AIM OF THE EXERCISE
After counting the lines below that hold the word "channel", reply with the count and nothing else.

EXERCISE DATA
_ _ _ _
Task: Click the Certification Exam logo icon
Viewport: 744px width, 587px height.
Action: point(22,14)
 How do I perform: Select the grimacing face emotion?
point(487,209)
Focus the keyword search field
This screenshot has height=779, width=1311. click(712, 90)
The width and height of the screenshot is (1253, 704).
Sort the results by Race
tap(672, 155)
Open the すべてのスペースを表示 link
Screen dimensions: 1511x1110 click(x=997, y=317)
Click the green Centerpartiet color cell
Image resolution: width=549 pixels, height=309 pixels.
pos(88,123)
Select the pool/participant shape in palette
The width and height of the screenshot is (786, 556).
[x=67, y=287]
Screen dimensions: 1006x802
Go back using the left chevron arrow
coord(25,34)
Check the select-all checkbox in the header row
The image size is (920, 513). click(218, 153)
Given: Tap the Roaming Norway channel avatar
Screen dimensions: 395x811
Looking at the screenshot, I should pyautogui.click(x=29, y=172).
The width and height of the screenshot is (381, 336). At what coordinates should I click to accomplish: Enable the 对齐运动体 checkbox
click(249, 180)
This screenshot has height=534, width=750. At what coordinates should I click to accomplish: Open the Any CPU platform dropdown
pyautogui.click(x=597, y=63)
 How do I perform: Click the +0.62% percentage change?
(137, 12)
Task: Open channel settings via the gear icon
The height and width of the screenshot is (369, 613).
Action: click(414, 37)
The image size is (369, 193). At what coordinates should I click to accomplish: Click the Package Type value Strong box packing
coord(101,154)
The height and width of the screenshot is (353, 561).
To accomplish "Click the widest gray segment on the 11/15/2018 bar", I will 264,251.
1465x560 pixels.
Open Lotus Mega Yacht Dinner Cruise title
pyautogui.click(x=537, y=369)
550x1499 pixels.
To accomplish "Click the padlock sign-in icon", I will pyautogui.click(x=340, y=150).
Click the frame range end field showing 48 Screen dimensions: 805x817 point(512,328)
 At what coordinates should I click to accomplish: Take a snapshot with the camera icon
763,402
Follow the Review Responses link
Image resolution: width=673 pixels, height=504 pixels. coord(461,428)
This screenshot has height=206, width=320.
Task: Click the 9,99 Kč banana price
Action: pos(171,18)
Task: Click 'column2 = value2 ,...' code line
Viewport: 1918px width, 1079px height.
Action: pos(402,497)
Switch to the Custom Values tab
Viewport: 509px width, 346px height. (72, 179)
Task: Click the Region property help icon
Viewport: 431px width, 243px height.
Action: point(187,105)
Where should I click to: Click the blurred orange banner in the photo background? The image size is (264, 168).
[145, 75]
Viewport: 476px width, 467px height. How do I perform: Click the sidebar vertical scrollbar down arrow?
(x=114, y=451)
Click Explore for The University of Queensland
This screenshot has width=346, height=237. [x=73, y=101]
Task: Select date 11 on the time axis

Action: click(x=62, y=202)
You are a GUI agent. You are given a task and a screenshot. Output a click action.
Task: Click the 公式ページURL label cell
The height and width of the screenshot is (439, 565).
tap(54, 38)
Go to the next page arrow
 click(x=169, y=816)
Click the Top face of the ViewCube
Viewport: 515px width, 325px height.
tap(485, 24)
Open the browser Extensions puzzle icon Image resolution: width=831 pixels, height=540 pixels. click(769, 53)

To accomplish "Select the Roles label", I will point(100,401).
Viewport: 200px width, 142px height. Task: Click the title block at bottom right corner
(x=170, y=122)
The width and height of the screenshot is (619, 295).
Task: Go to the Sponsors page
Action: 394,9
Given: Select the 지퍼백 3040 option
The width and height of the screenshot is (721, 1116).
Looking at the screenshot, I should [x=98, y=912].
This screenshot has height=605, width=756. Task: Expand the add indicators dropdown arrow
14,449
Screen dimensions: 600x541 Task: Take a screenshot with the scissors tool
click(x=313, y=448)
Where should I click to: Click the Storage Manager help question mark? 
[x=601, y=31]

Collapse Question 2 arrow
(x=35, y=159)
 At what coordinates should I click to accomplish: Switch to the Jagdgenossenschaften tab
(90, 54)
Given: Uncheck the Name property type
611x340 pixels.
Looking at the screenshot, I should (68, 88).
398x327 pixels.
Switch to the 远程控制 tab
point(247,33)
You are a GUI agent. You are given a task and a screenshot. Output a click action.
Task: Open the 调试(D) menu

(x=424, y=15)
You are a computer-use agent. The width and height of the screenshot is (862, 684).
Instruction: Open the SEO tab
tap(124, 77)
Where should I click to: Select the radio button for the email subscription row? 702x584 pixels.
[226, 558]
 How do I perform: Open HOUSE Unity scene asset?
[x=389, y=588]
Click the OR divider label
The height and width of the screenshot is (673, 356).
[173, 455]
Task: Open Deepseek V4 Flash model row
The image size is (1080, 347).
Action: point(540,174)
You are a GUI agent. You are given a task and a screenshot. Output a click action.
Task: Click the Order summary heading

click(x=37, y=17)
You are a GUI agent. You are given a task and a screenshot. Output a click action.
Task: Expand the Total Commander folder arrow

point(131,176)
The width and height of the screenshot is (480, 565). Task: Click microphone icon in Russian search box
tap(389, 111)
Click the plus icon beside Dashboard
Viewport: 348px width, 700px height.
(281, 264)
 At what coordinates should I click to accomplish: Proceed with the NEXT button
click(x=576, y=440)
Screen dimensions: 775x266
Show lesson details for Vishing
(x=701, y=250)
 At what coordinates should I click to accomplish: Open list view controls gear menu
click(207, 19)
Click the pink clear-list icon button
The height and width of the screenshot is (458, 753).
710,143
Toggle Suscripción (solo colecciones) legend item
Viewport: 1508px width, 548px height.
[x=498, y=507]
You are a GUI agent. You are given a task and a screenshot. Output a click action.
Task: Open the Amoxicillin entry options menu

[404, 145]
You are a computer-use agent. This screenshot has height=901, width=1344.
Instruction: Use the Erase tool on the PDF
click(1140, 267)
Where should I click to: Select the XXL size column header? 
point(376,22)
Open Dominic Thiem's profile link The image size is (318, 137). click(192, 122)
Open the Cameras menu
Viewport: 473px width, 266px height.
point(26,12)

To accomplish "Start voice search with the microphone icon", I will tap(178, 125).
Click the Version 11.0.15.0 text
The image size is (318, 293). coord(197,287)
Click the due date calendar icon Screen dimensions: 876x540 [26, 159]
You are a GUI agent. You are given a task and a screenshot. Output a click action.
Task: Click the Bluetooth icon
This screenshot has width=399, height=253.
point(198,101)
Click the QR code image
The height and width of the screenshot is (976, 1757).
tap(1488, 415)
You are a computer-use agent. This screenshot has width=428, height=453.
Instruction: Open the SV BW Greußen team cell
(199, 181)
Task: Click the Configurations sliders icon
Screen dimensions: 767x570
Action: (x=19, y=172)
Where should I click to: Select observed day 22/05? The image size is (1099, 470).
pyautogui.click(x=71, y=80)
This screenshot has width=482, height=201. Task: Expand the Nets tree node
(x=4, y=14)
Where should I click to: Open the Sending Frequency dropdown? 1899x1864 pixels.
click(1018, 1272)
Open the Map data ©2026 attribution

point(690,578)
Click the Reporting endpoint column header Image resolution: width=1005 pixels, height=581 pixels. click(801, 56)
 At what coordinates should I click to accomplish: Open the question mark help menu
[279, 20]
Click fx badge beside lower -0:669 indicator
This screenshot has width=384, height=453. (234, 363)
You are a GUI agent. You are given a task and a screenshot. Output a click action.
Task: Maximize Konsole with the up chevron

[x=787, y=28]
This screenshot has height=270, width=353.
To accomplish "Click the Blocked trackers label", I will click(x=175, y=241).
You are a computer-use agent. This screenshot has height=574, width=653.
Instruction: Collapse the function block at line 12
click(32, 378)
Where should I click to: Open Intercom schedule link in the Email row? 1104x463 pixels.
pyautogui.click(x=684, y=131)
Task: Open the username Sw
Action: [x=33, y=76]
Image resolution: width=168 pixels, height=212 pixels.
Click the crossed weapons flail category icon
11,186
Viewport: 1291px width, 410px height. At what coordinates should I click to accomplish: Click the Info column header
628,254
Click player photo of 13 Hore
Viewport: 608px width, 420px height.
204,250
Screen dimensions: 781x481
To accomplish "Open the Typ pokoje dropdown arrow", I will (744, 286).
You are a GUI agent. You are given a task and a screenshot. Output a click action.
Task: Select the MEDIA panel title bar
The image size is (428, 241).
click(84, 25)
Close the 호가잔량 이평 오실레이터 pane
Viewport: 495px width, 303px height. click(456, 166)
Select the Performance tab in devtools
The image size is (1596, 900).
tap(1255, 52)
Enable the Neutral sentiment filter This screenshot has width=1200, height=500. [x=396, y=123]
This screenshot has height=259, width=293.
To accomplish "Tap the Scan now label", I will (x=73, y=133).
_ _ _ _
ANSWER TO THIS PROBLEM
2